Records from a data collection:
%%
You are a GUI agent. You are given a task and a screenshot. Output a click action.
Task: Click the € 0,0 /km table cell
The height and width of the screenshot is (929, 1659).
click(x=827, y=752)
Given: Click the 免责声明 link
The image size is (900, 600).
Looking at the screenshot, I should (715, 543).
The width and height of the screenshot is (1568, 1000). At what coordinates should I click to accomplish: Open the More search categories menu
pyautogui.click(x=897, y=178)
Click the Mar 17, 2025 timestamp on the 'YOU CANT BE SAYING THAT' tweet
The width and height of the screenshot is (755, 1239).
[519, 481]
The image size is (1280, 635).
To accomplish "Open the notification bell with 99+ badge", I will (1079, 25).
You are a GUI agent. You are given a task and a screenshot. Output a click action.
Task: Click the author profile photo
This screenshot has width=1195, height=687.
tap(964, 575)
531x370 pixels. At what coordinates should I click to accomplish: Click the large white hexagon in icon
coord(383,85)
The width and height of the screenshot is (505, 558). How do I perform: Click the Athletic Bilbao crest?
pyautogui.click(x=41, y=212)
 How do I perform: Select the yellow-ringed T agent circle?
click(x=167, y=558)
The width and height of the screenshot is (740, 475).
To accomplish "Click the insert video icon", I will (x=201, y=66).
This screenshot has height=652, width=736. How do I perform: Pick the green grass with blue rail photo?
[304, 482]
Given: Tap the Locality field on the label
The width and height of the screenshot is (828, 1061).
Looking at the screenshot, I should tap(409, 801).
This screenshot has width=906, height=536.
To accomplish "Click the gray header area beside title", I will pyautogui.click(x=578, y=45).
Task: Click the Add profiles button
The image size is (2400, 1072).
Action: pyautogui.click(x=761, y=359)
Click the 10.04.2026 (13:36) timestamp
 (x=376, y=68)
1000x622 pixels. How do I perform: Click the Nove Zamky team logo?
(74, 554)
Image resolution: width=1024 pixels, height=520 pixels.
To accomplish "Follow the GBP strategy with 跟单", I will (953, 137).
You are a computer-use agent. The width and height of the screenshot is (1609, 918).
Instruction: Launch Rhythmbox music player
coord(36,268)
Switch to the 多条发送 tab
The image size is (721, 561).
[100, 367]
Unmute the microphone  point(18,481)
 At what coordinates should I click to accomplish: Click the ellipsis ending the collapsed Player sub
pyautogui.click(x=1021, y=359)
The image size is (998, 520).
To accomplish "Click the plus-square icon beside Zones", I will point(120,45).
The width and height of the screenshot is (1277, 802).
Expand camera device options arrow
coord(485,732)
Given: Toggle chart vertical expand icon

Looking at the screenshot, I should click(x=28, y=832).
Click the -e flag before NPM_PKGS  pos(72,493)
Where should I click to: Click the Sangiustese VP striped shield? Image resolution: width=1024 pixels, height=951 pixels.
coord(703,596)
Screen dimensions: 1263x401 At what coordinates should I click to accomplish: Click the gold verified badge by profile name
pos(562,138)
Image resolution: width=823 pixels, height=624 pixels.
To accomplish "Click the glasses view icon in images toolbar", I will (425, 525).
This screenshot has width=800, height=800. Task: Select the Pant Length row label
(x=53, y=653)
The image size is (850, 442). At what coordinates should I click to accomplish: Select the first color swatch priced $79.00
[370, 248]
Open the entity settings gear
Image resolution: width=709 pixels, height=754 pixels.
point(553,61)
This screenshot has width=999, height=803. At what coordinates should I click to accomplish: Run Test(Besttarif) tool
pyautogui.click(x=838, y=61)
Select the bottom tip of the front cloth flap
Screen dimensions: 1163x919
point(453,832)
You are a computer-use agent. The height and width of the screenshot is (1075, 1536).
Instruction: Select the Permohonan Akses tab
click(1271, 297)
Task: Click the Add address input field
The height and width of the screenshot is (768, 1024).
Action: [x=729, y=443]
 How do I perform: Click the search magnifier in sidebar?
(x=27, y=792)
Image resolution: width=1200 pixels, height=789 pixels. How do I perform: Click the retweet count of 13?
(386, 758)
%%
What this task involves — Retype the lines above without alteration. The first is the one containing "How do I perform: Click the search", and the last is the final line of the data.

Solution to the exercise —
 How do I perform: Click the search magnifier in sidebar?
(x=27, y=792)
Image resolution: width=1200 pixels, height=789 pixels. How do I perform: Click the retweet count of 13?
(386, 758)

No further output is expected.